[[ MATERIAL PROVIDED, beginning ]]
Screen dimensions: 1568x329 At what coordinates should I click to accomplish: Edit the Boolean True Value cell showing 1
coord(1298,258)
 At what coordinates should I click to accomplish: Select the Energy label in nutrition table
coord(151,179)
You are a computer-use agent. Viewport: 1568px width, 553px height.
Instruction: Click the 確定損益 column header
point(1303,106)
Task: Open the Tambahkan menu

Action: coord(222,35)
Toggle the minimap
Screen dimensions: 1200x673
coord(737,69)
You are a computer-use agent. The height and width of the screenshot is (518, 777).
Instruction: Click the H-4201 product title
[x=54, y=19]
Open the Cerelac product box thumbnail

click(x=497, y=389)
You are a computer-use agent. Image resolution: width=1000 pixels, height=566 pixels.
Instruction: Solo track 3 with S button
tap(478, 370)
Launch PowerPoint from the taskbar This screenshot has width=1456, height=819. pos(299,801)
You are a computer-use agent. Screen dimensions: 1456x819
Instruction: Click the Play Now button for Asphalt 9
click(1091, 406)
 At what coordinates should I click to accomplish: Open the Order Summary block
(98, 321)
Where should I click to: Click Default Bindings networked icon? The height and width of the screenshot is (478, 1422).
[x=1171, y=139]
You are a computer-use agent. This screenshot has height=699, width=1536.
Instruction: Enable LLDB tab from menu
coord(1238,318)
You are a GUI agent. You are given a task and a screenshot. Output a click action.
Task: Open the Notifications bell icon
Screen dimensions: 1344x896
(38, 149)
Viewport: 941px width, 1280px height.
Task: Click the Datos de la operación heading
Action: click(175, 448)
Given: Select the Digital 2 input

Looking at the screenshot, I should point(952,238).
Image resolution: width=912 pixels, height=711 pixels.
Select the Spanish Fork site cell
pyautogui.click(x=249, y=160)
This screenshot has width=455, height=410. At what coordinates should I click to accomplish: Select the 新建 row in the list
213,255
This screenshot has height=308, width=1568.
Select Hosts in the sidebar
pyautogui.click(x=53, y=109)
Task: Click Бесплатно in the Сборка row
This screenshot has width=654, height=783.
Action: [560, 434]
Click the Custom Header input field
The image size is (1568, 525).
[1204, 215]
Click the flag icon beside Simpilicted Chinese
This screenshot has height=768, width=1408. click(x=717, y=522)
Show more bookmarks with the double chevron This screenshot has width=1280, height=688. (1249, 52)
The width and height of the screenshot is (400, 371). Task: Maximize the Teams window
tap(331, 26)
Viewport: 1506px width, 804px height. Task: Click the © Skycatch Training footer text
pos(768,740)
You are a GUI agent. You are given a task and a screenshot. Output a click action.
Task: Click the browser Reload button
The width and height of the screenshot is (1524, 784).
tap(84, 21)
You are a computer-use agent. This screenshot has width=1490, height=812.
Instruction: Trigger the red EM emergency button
[[ MATERIAL PROVIDED, end ]]
DIRECTIONS
Your answer must be an exact copy of every record.

OUTPUT
Screen dimensions: 1568x329 At what coordinates should I click to accomplish: Edit the Boolean True Value cell showing 1
coord(1298,258)
 At what coordinates should I click to accomplish: Select the Energy label in nutrition table
coord(151,179)
You are a computer-use agent. Viewport: 1568px width, 553px height.
Instruction: Click the 確定損益 column header
point(1303,106)
Task: Open the Tambahkan menu

Action: coord(222,35)
Toggle the minimap
Screen dimensions: 1200x673
coord(737,69)
You are a computer-use agent. The height and width of the screenshot is (518, 777).
Instruction: Click the H-4201 product title
[x=54, y=19]
Open the Cerelac product box thumbnail

click(x=497, y=389)
You are a computer-use agent. Image resolution: width=1000 pixels, height=566 pixels.
Instruction: Solo track 3 with S button
tap(478, 370)
Launch PowerPoint from the taskbar This screenshot has width=1456, height=819. pos(299,801)
You are a computer-use agent. Screen dimensions: 1456x819
Instruction: Click the Play Now button for Asphalt 9
click(1091, 406)
 At what coordinates should I click to accomplish: Open the Order Summary block
(98, 321)
Where should I click to: Click Default Bindings networked icon? The height and width of the screenshot is (478, 1422).
[x=1171, y=139]
You are a computer-use agent. This screenshot has height=699, width=1536.
Instruction: Enable LLDB tab from menu
coord(1238,318)
You are a GUI agent. You are given a task and a screenshot. Output a click action.
Task: Open the Notifications bell icon
Screen dimensions: 1344x896
(38, 149)
Viewport: 941px width, 1280px height.
Task: Click the Datos de la operación heading
Action: click(175, 448)
Given: Select the Digital 2 input

Looking at the screenshot, I should point(952,238).
Image resolution: width=912 pixels, height=711 pixels.
Select the Spanish Fork site cell
pyautogui.click(x=249, y=160)
This screenshot has width=455, height=410. At what coordinates should I click to accomplish: Select the 新建 row in the list
213,255
This screenshot has height=308, width=1568.
Select Hosts in the sidebar
pyautogui.click(x=53, y=109)
Task: Click Бесплатно in the Сборка row
This screenshot has width=654, height=783.
Action: [560, 434]
Click the Custom Header input field
The image size is (1568, 525).
[1204, 215]
Click the flag icon beside Simpilicted Chinese
This screenshot has height=768, width=1408. click(x=717, y=522)
Show more bookmarks with the double chevron This screenshot has width=1280, height=688. (1249, 52)
The width and height of the screenshot is (400, 371). Task: Maximize the Teams window
tap(331, 26)
Viewport: 1506px width, 804px height. Task: Click the © Skycatch Training footer text
pos(768,740)
You are a GUI agent. You are given a task and a screenshot. Output a click action.
Task: Click the browser Reload button
The width and height of the screenshot is (1524, 784).
tap(84, 21)
You are a computer-use agent. This screenshot has width=1490, height=812.
Instruction: Trigger the red EM emergency button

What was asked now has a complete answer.